Au total, l’immobilier commercial est de toute évidence le segment qui sera le plus impacté par la crise sanitaire, avec une réduction quasi certaine des surfaces commerciales, une probable baisse des loyers, touchant même les icônes du segment (le CA des magasins des Champs Elysées ont baissé de 51 % en 2020), et mettant à mal les bailleurs les plus exposés (Unibail-Rodamco…). Parallèlement, la mutation des points de vente du commerce de biens (habillement…) vers les services (restauration, soin de la personne…) et les commerces de bouches devrait s’accentuer.

 

En conclusion,

Comme lors de tous les ouragans, les dégâts constatés après le déchaînement des éléments apparaissent très contrastés : l’immobilier résidentiel résiste plutôt bien, et est amené à corriger certains de ses excès en matière de hausse des prix ou d’offre inadaptée ; l’immobilier tertiaire, durement mais ponctuellement touché, devra amplifier ses efforts en matière de qualité d’offre pour compenser au moins partiellement la contraction de la demande, l’immobilier commercial, quant à lui, est appelé à faire face beaucoup plus tôt que prévu à la montée en puissance d’internet, qui occasionnera inévitablement des changements profonds : disparitions d’activités, multiplication de friches commerciales, avènement du multicanal, difficultés financières des bailleurs (amplifiées en cas de hausse des taux d’intérêts), mais également poursuite de success stories dans des secteurs moins exposés comme la restauration, le bricolage, l’alimentation ou les services.

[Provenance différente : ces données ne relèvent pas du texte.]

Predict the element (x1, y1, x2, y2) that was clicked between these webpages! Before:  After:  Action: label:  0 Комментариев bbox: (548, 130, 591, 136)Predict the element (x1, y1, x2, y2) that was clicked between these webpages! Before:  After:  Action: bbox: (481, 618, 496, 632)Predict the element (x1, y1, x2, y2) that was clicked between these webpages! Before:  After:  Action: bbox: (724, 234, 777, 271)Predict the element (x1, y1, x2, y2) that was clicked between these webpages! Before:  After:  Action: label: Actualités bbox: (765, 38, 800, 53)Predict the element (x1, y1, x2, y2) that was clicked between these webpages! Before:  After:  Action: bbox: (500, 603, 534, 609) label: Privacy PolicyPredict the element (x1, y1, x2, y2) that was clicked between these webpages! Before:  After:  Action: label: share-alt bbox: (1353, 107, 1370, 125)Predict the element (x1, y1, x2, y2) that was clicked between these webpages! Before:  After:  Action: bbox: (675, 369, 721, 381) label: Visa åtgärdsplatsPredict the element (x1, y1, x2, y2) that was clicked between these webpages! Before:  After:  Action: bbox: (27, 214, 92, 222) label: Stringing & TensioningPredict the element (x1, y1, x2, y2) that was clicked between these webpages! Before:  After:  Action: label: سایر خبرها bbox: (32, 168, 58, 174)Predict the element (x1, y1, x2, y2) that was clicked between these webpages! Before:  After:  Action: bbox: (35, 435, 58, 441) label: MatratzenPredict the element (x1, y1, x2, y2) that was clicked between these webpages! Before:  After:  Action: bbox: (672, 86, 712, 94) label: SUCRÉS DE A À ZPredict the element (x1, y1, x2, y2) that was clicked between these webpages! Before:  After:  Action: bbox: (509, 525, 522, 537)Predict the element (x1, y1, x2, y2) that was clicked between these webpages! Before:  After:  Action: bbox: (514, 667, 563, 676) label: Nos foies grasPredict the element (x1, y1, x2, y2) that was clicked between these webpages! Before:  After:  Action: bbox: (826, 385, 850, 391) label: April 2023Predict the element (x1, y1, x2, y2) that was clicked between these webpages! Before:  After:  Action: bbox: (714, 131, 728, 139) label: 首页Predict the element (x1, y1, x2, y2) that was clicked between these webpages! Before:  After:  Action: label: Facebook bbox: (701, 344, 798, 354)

En définitive, en matière d’Immobilier, le « monde d’après » apparaissait déjà en filigrane dans le « monde d’avant », et l’émergence d’un univers immobilier plus qualitatif et moins dévoreur d’espaces, déjà amorcée avant la crise sanitaire, a été incontestablement accélérée par les conséquences de celle-ci, au prix de la disparition d’un certain nombre d’acteurs, victimes de l’évolution des habitudes ou de difficultés financières.